Sunday, July 27, 2014

How to boot strap your C64 cheap!

So you decided to go retro and buy yourself a Commodore 64 and a disk drive. Welcome to the world of retro computing. But now what?

You start by searching the net for how to get software onto the c64. You quickly find out there’s an entire realm of ways to hook up the 1541 to your computer through a variety of cables. Some cables are newer and faster than others, and overall is a confusing mess of documentation. 

The other route is to buy an extra piece of hardware that lets you use memory cards, or USB, or something else to replace the disk drive, This will work, but it costs money, and well, it removes the disk drive from the picture! You want to go full retro!

I decided to go a different route. I built a ‘modern’ serial port for the commodore, following the instructions http://biosrhythm.com/?p=1136#comment-35325. Its mentioned there that you don’t need to hook up the VCC line, but in my case, I needed to. Without that VCC line, I was not able to transmit.

Once I had that, I spent a better portion of a day writing a BASIC application to handle a simple file transfer. I probably made this overly complicated, but it does have simplistic error checking (not very good, but better than nothing), and its pretty slow. But it does fit onto a single 64 screen! 
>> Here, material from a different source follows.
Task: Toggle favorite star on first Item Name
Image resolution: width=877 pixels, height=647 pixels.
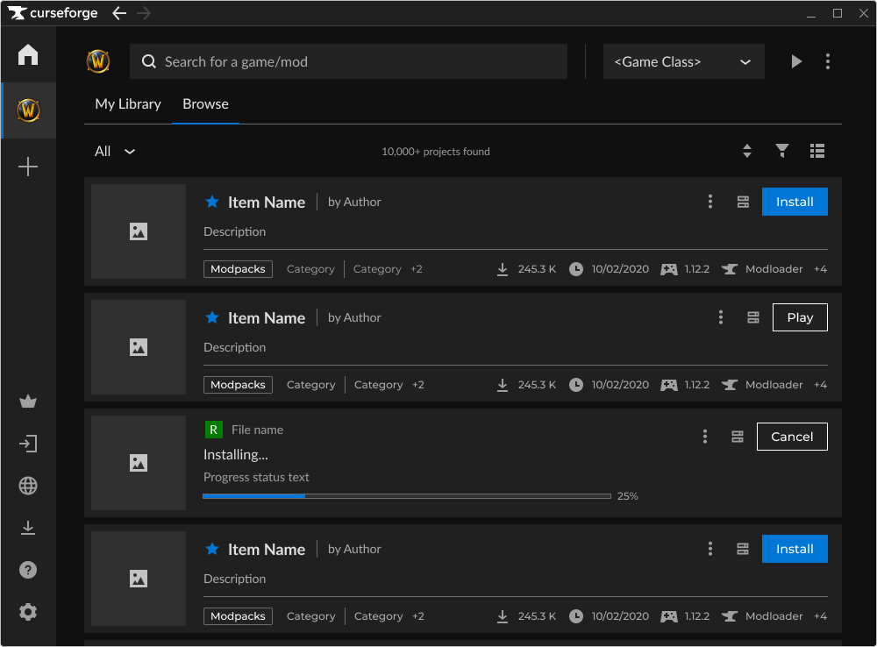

A few notes. First, the baud rate is set at 600. Not 300, not 1200. 600. This was the fastest baud I could go at, and reliably transfer files. If you want to try 1200, change the 7 in the first line to an 8. For 300 baud, change it to a 6.

To change the filename, edit line 1000.

In order to send the file from my desktop (A MacBookPro), I used a python application that looks like this:

#!/usr/bin/env python
import serial

s = serial.Serial("/dev/tty.usbserial-A100TLCU", baudrate=600)

# send the command to open the file.
s.write("\x01")

byte=1
with open("Handyterm.prg", "r") as f:
    while f:
        ret = -1
        data = f.read(1)
        if len(data) == 0:
            break
        s.write("\x02") # send data command
        while ret != data:
            print "sending byte: ", byte
            s.write(data)
            print "sedning: ", ord(data)
            ret = s.read(1)
            print "rec'ed: ", ord(ret)
            if ret != data:
                s.write("\x03")
            else:
                byte+=1
                break
    s.write("\x04")

To change the serial port, edit the Serial() line. You’ll also need to change the open() to serve the file you want.

Start the c64 side first, then start the desktop side. The file will be written to disk on the c64 side. If it completes successfully, both sides will exit cleanly. When i was attempting things at 1200 baud, it seems the c64 side would miss a character and ‘lock up’.. At that point, I would have to stop both sides, and do the following on the C64 side:

close1
open1,8,15,”s:zterm”;close1

That will close the file that was being written to, and then delete the incomplete file. You then need to start over.

I would transfer a decent terminal program over first. I tried CCGMS, but that seems to have a buggy Xmodem transfer. Novaterm is too many files to transfer to get working. So I settled on HandyTerm from http://www.zimmers.net/anonftp/pub/cbm/c64/comm/. HandyTerm’s Xmodem seems to work, at least at 300 baud for me (no choice for 600). 1200 failed. I suspect my serial cable is flakey.

Note that you need to transfer .prg files. Compressed files (.arc, zip) and .d64 won’t work.

1 comment:

  1. I have gone a different route to achieve the same [0]. The post is a few years old already, but it consists mainly of a description of the hardware protocol I came up with myself, with which I transfered data from the paralel port to the CIA (DB9 Joystick) in port at a "dynamical" speed.
    See, the commodore 64's cpu is paused in the c64 to enable video output, so your programs, even if they're in assembly will go out of time sync with your expectation, about every 350 cycles. My way around it is reserving two lines for state, leaving three bits for transfer.
    I also have a Action Replay cartridge that can easily handle the saving to disk. Implementing that in asm or basic wouldn't be that hard either.
    I think I don't have the code online anywhere, but I gladly share it upon request.